» **OBJECTIF**
Recopiez mot pour mot, dans l'extrait ci-dessous sur l'affaire Assange, le passage qui va de « Après 4 ans, 3 » jusqu'à « Australiens sur dix. ».

═══ EXTRAIT CHOISI

Mais reprenons les choses dans l'ordre.
Après 4 ans, 3 mois et 18 jours de détention politique au HMP Belmarsh, précédés de 6 ans, 9 mois et 23 jours d'isolement forcé à l'ambassade d'Équateur à Londres, le gouvernement australien, représenté par la ministre des Affaires étrangères Penny Wong, avait prononcé pour la première fois le nom de son citoyen Julian Assange.
Dans les coulisses des consultations AUSMIN de la semaine précédente, les Etats-Unis ont en effet été prudemment sollicités par l'Australie, qui vient de transférer des dizaines de milliards de dollars sur divers comptes commerciaux de l'industrie de la défense américaine, pour une réévaluation du cas Assange. "Enough is enough", disait-on en substance. Un point de vue plutôt sensé, partagé par neuf Australiens sur dix.
L'ordre international des Etats-Unis, représenté par le néo(con)démocrate Antony Blinken, préférait cependant discuter de la guerre maritime et spatiale, des systèmes de lanceurs de missiles multiples téléguidés, des bénéfices tirés de la vente de sous-marins à propulsion nucléaire et de l'extension des bases militaires américaines (+ déploiement de 2 500 soldats américains) dans le nord de l'Australie. Et a accessoirement prié l'Australie de bien vouloir prendre en compte que son gouvernement continuerait à poursuivre Assange.
Avec ce sourire figé de Bofrost [groupe de distribution d'origine allemande, spécialisé dans les produits alimentaires surgelés à domicile et les crèmes glacées], qui fait instantanément baisser la température (mondiale) de 5 degrés, Blinken a d'abord évoqué l’expression-clé "menace pour la sécurité nationale". (Nous connaissons des gens qui considèrent les gens comme Blinken comme quelque chose de bien pire qu'une "menace pour la sécurité nationale", à savoir une "menace pour la sécurité internationale". Mais passons).
En fait, il faudrait appeler cet homme, par néologisme, un "affabulateur". Car il n'existe aucune preuve que quiconque ait effectivement été lésé par les documents publiés par Wikileaks sur l'Irak et l'Afghanistan. Dans la procédure sans fin qu'elle a elle-même engagée, l'accusation américaine n'a pu présenter au tribunal britannique que sa propre affirmation (non prouvée) à ce sujet.
Le deuxième mot-clé était, comme on pouvait s'y attendre, “publication d’informations classifiées” - là encore, un vieux refrain (datant de l'âge de pierre pré-démocratique).
Car c'est bien le cas : les "informations classifiées" obtenues par la lanceuse d'alerte Chelsea Manning et simplement publiées par Wikileaks attestent d'un grand nombre de crimes de guerre américains. La publication d'informations véridiques sur les crimes commis, aussi désagréable soit-elle - pour le criminel -, ne peut être sanctionnée par aucun système juridique concevable pour des systèmes démocratiques.

══════
═══ JEU DE DONNÉES

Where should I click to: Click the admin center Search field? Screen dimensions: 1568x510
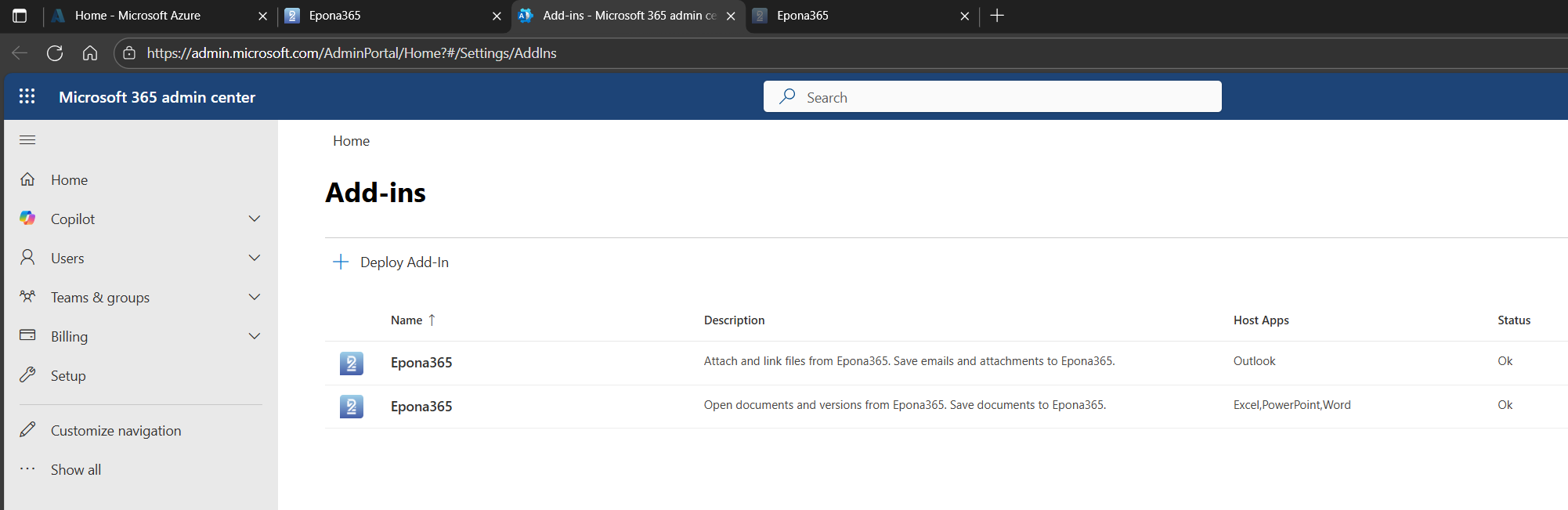[992, 97]
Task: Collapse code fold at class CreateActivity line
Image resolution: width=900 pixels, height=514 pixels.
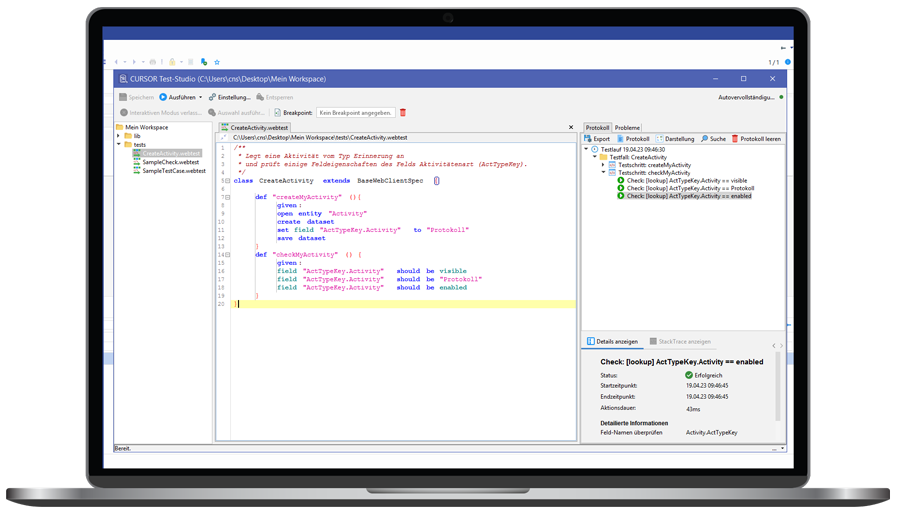Action: click(228, 181)
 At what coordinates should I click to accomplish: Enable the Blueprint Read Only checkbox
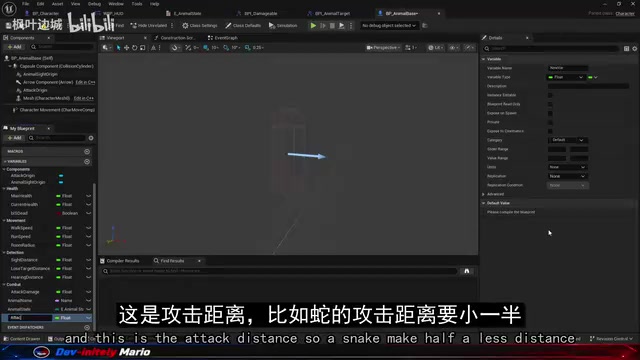(x=550, y=104)
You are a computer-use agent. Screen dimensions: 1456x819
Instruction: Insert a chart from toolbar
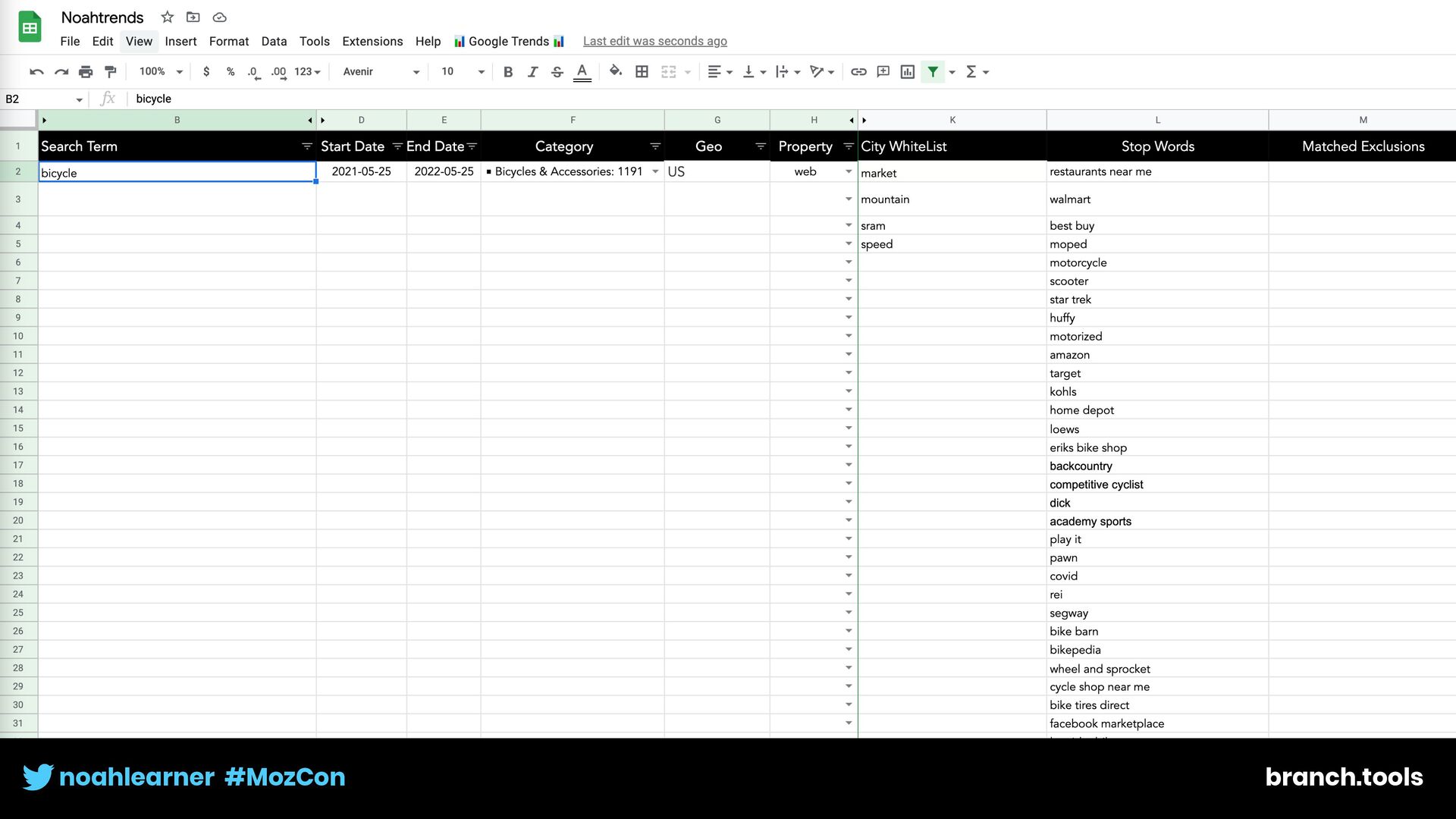pyautogui.click(x=908, y=72)
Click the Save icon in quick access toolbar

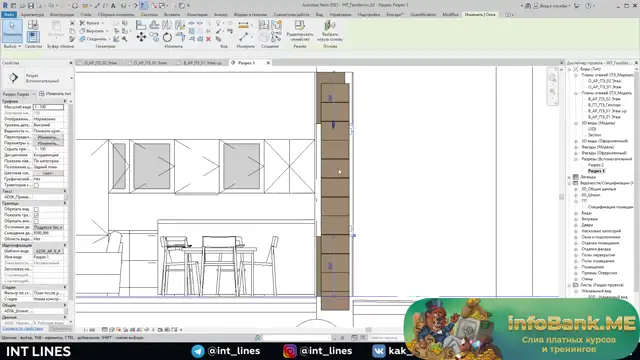point(31,6)
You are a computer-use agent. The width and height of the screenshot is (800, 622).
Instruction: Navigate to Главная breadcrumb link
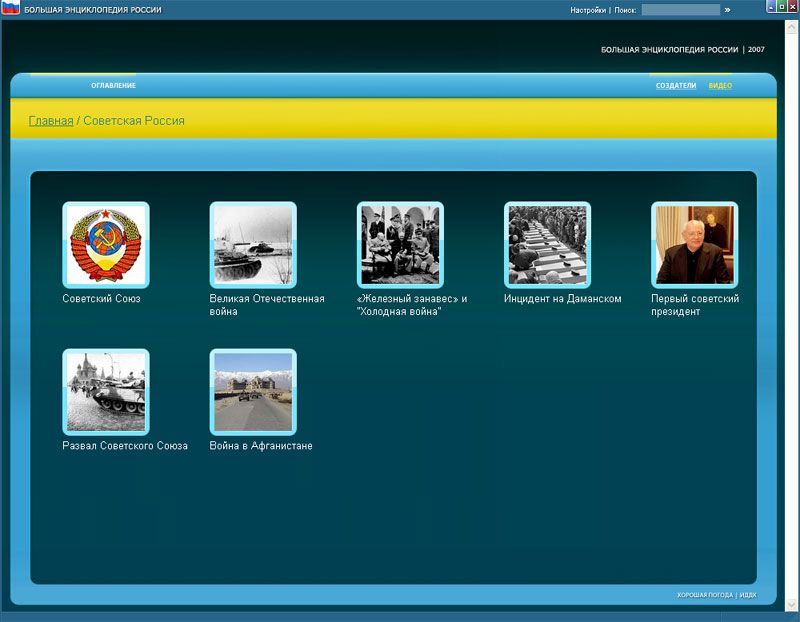click(51, 121)
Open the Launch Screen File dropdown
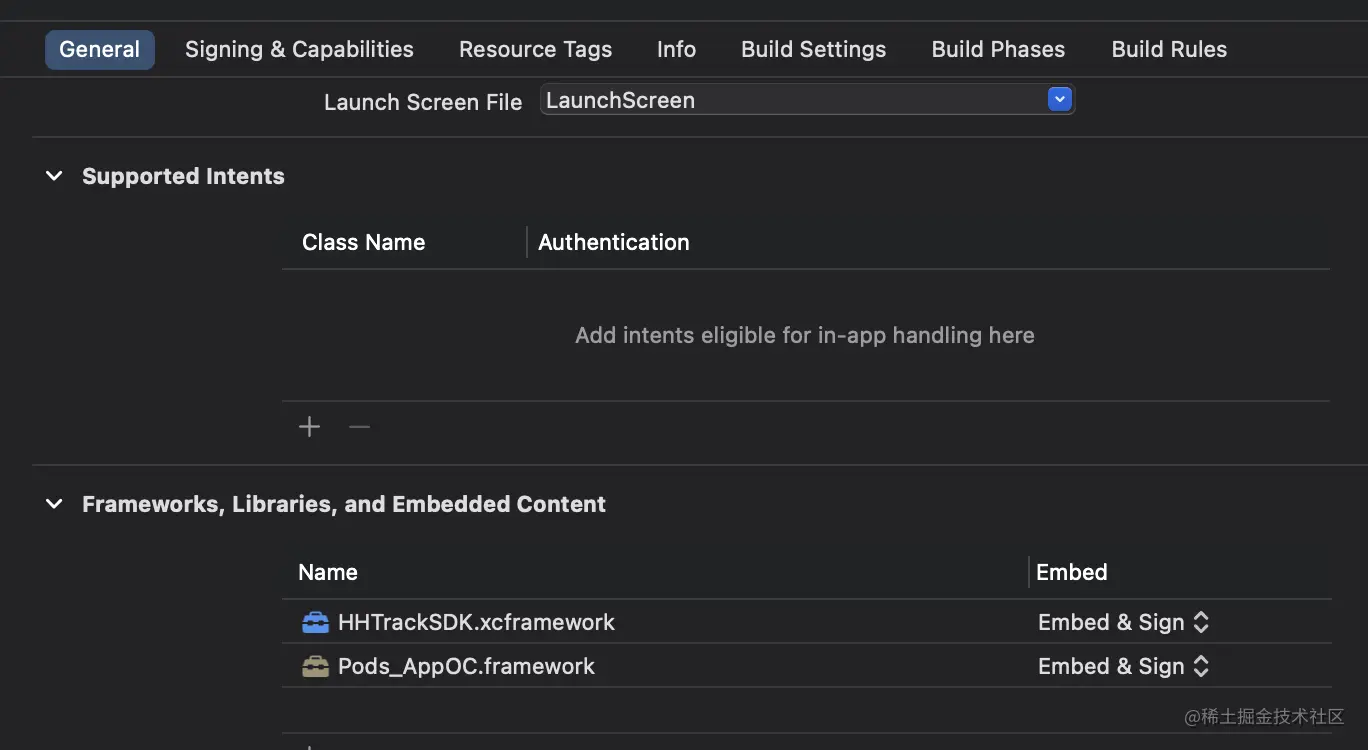This screenshot has height=750, width=1368. click(x=1059, y=100)
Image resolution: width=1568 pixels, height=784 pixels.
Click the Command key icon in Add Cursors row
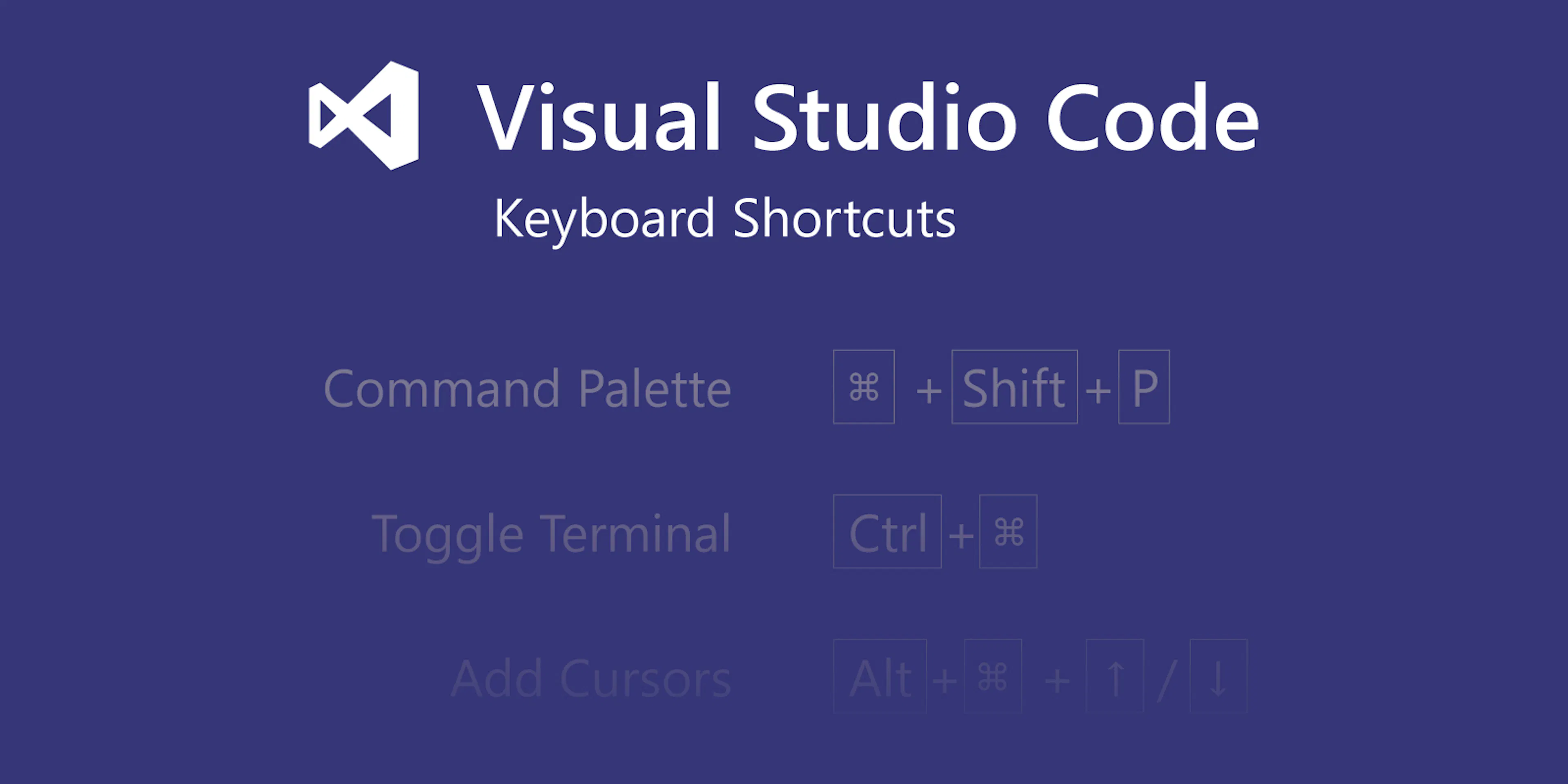(x=993, y=676)
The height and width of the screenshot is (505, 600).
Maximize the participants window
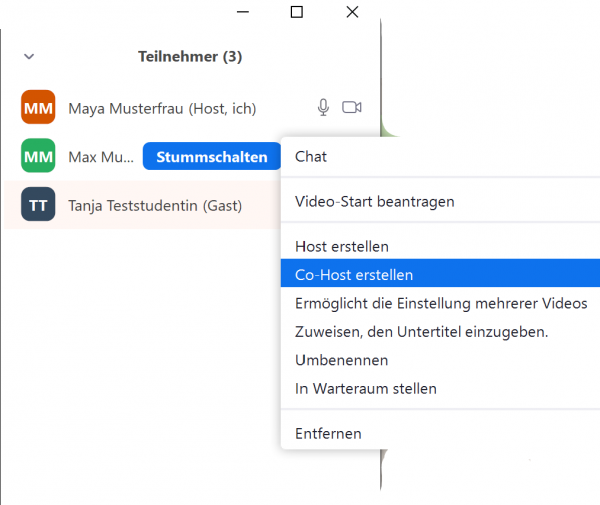click(x=296, y=12)

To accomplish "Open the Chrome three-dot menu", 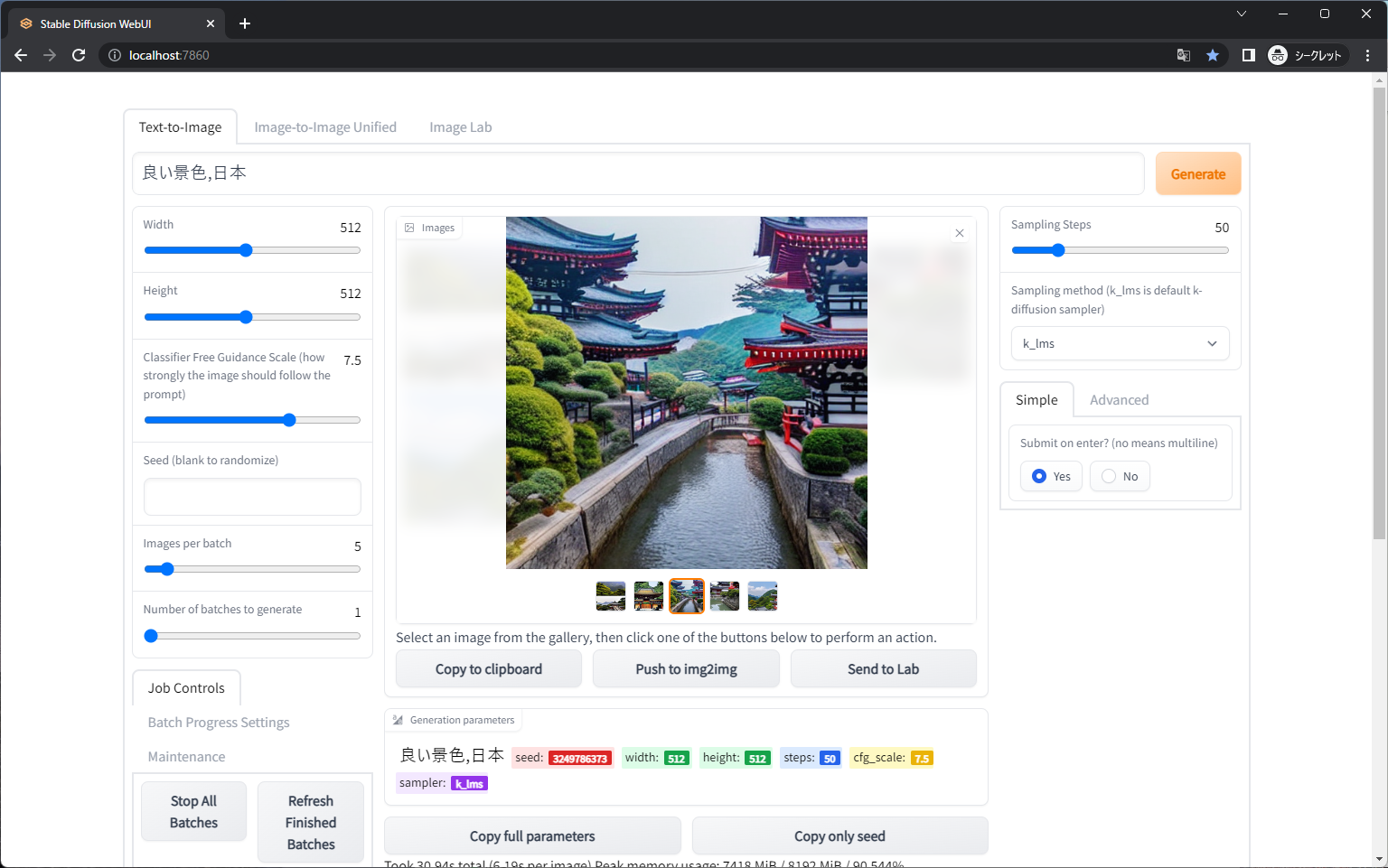I will tap(1367, 55).
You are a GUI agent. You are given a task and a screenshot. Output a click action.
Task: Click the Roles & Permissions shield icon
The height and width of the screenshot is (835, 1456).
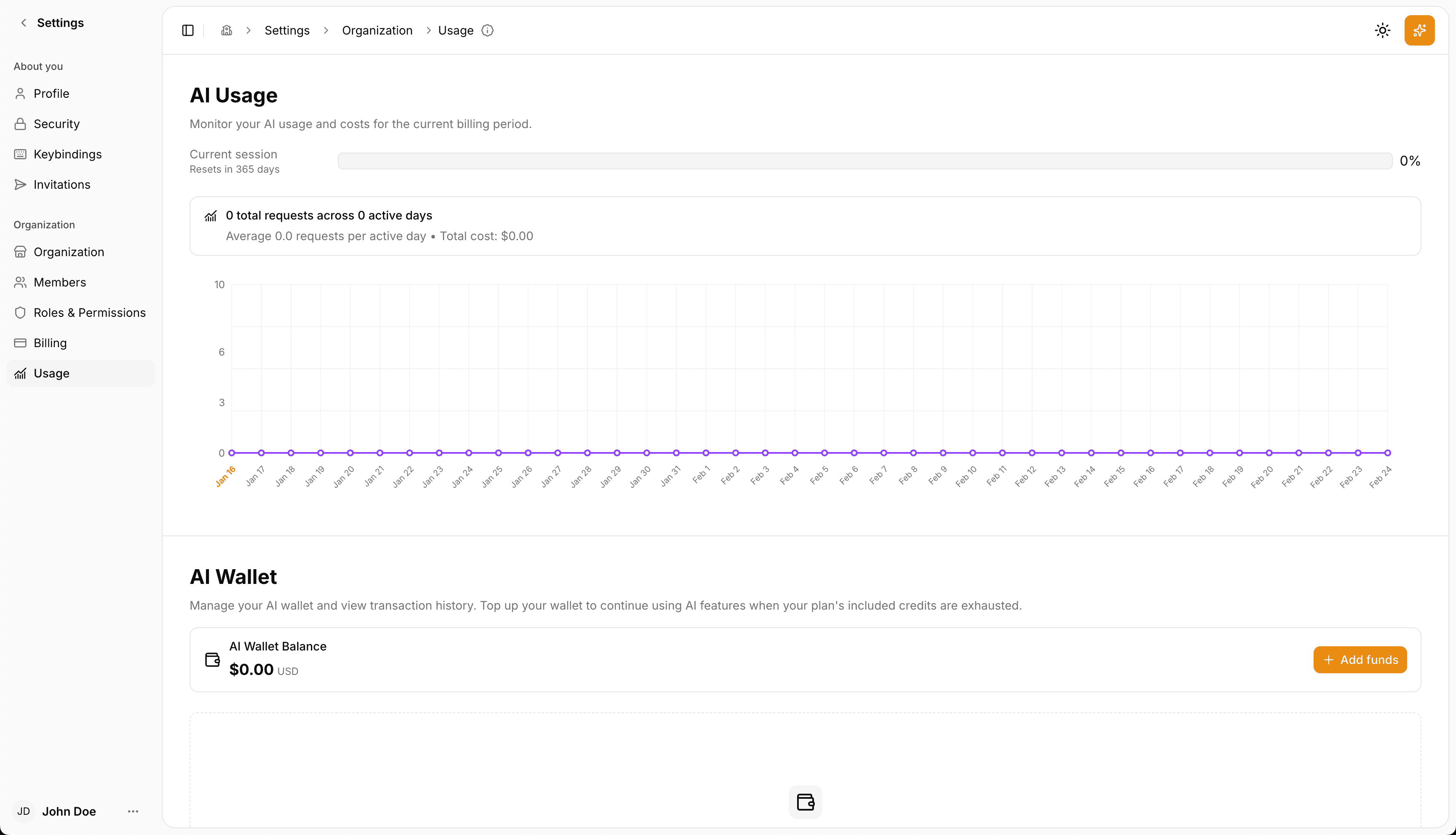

══════

» **RÉPONSE ATTENDUE**
Après 4 ans, 3 mois et 18 jours de détention politique au HMP Belmarsh, précédés de 6 ans, 9 mois et 23 jours d'isolement forcé à l'ambassade d'Équateur à Londres, le gouvernement australien, représenté par la ministre des Affaires étrangères Penny Wong, avait prononcé pour la première fois le nom de son citoyen Julian Assange.
Dans les coulisses des consultations AUSMIN de la semaine précédente, les Etats-Unis ont en effet été prudemment sollicités par l'Australie, qui vient de transférer des dizaines de milliards de dollars sur divers comptes commerciaux de l'industrie de la défense américaine, pour une réévaluation du cas Assange. "Enough is enough", disait-on en substance. Un point de vue plutôt sensé, partagé par neuf Australiens sur dix.